What does the phrase ‘birds of a feather flock together’ mean? That people tend to associate with those who share similar interests or values.
Example: Ed met most of his friends at the gym. Now, a few times every week, they all meet up and exercise as a group. As the saying goes, birds of a feather flock together.
This expression is similar to the common saying two peas in a pod.
The Origin of ‘Birds of a Feather Flock Together’
The phrase ‘birds of a feather flock together’ is at least over 470 years old. It was in use as far back as the mid-16th century.
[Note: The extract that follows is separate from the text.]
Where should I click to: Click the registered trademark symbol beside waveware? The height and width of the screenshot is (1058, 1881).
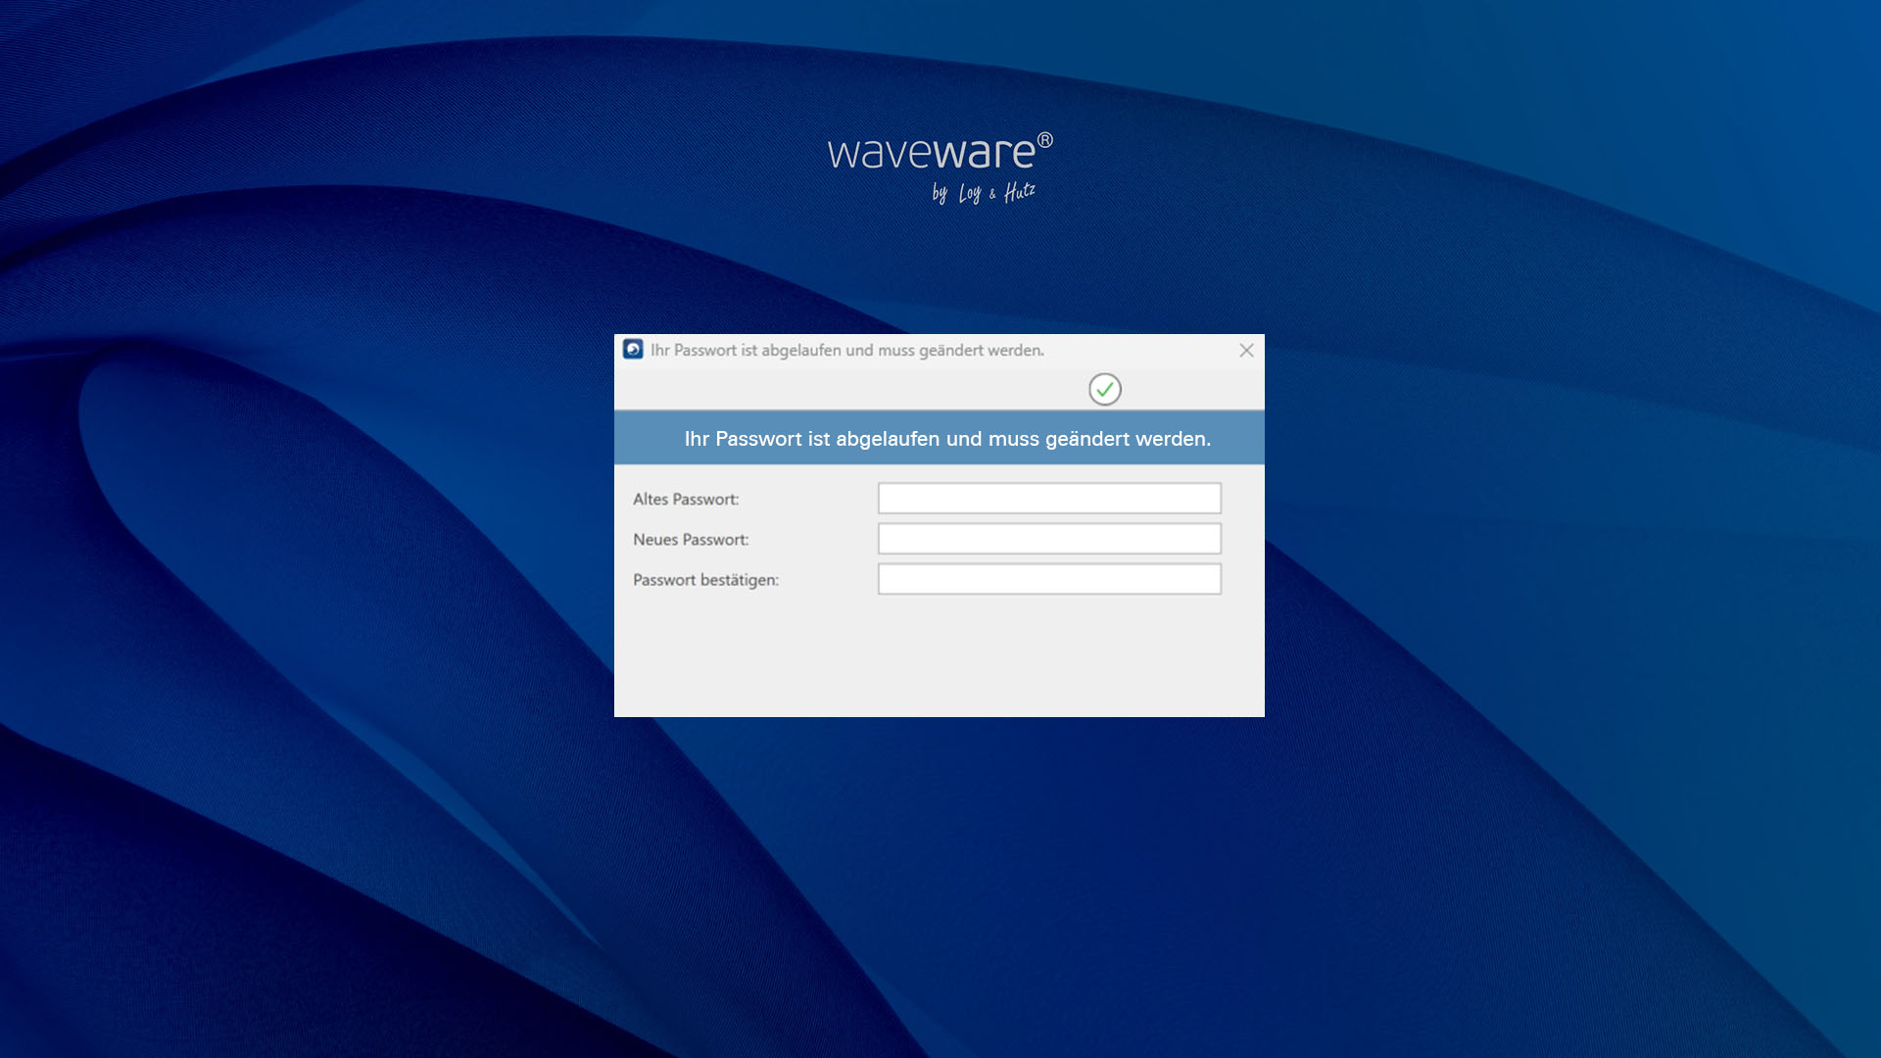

William Turner is said to have used a version of this expression in the Rescuing of Romish Fox, from the year 1545:
“Byrdes of on kynde and color flok and flye allwayes together.”
At some point, a birds flocking behavior started to be applied metaphorically to people who acted in a similar way, and now today, we have this saying.
Do Birds Of The Same Feather Really Flock Together?
They sure do. It’s a common sight to see when you’re outside. You’ll see pigeons flying together with other pigeons, ravens with ravens, and so on. They tend to stick with their own kind; you don’t typically see one type of bird grouping up and flying together with another type.
How Big Can Bird Flocks Get?
They can vary greatly in number. Some birds might travel together only with a dozen or so of its kind, while others, like the Red-billed Quelea, can form flocks that number into the thousands! Imagine seeing that in person. It’d look like a giant cloud… of birds. Though that is one cloud you wouldn’t want to stand under for too long.
Did you know?
Flocking together allows birds to use less energy when they fly. For example, you’ve probably seen the V formation that some birds fly in. Each bird flies in the wake of another, which reduces the wind resistance for the ones in the back. Less wind resistance means less energy is needed to fly. The bird in the front has it the hardest, but wouldn’t you know it, they all take turns being in the front.